Office nationale des forêts : des suicides qui cachent un malaise profond

Paris, le mercredi 27 juillet 2011 – Il est toujours difficile (voir impossible) de déterminer la part de la vie professionnelle, des problèmes personnels et des désordres psychiques face à un suicide : les expériences de France Télécom ou encore d’EDF l’ont maintes fois prouvé. Aussi, la prudence est de rigueur face à la situation qu’a révélé hier le nouveau suicide d’un agent de l’Office nationale des forêts : un père de famille de cinquante-neuf ans, qui s’est pendu dans la maison forestière où il vivait dans l’Allier. Cette autolyse est la vingt-quatrième recensée au cours des sept dernières années au sein de l’ONF et la quatrième depuis juin : une proportion plutôt élevée si l’on se réfère au taux de suicide national de 16,2 pour 100 000 habitants et par an et si l’on rappelle que l’Office compte aujourd’hui 9 500 salariés (3,5 suicides par an contre 1,5 « attendus »).

Des centaines de kilomètres de solitude

Cependant, à l’instar de certaines autres professions, les forestiers sont soumis à des conditions de vie qui favorisent le passage à l’acte et notamment l’extrême solitude. Dans le Puy de Dôme, Dominique Chéry, garde forestier depuis vingt cinq ans raconte ainsi le poids de l’isolement des longs trajets effectués chaque jour, sans téléphone portable, ni radio fournis. Aujourd’hui, la direction de l’ONF semble être mieux consciente de l’impact de cette solitude que par le passé et des mesures spécifiques sont déployées. « «J’ai mis en place un dispositif de proximité avec trois objectifs. D’abord, lutter contre l’isolement des agents patrimoniaux, qui vivent souvent en forêt. Nous avons doublé le nombre des assistantes sociales (de 10 à 20) » explique ainsi Pascal Viné, patron de l’ONF interrogé par Libération.

Un seul arbre vous manque…

Connaissant parfaitement les conditions de travail rigoureuses des gardes forestiers qui demeurent inchangées depuis des décennies et n’ignorant pas l’importance des difficultés personnelles dans les suicides, les syndicats du secteur demeurent eux aussi prudents avant d’incriminer directement la détérioration des conditions de travail.
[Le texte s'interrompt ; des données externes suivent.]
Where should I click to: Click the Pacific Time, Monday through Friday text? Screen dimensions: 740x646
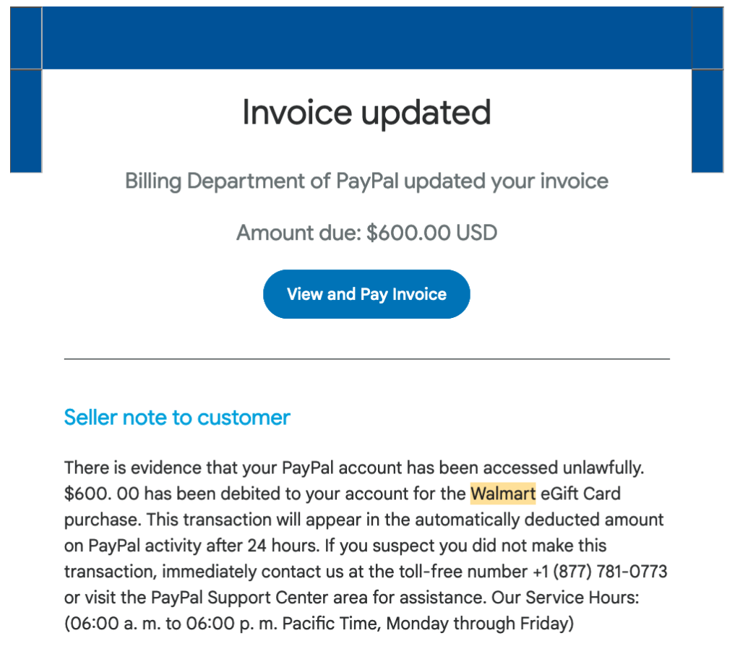coord(424,624)
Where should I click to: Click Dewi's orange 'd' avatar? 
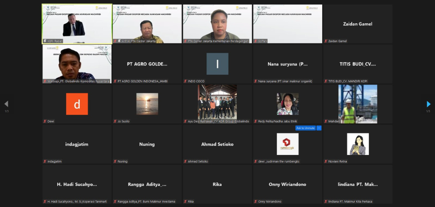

Cependant, toutes les organisations et jusqu’à la présidence de l’ONF elle-même confirment l’installation d’un profond malaise au sein de l’institution. Ce climat est lié aux nombreuses restructurations dont a fait l’objet l’office ces dernières années, dont certaines ont pour conséquence d’accroître le fameux sentiment de solitude des forestiers. « On a scindé leurs activités, on les a spécialisés, sectorisés et privés ainsi de vision globale. Parallèlement, on est passé de 15 000 agents en 1986 à 9 500 aujourd’hui, soit un tiers d’effectifs en moins. Et le contrat d’objectifs Etat-ONF 2012-2016, adopté mercredi, prévoit 613 nouvelles suppressions de postes. Les forestiers souffrent de ne plus pouvoir faire leur travail correctement. Faute de moyens, ils ne peuvent plus assurer la surveillance et le suivi des parcelles de forêts coupées. Lorsqu’ils les voient abîmées, ils ont le sentiment de trahir leur mission », explique Philippe Berger de Snupfen-Solidaires, cité par Libération.

Audit social

Des éléments qui ne sont pas niés par la direction de l’Office qui œuvre pour un meilleur accompagnement des agents. « J’ai installé un numéro vert d’écoute psychologique. Ensuite, pour mieux comprendre les difficultés, nous mènerons avec les syndicats un audit socio-organisationnel qui débutera en octobre. Enfin, nous allons développer la communication : je me déplace beaucoup pour expliquer le nouveau contrat d’objectifs dans lequel on réaffirme le rôle polyvalent et majeur des agents patrimoniaux », explique Pascal Viné. Cependant, concernant les suppressions de poste, au sujet desquelles les syndicats souhaitent un moratoire, les décisions sont plus difficiles à prendre. Le ministre de l’Agriculture a cependant semblé tendre une main ce matin en affirmant qu’il ne « laisserait pas tomber » les forestiers et en appelant à la réalisation d’un audit social. Une réaction qui paraîtra peut-être plus réconfortante aux salariés de l’ONF que celle de Nathalie Kosciusko-Morizet qui face aux quatre suicides de ces dernières semaines s’est contentée de déplorer la « forme de solitude » qu’ils connaissent depuis toujours.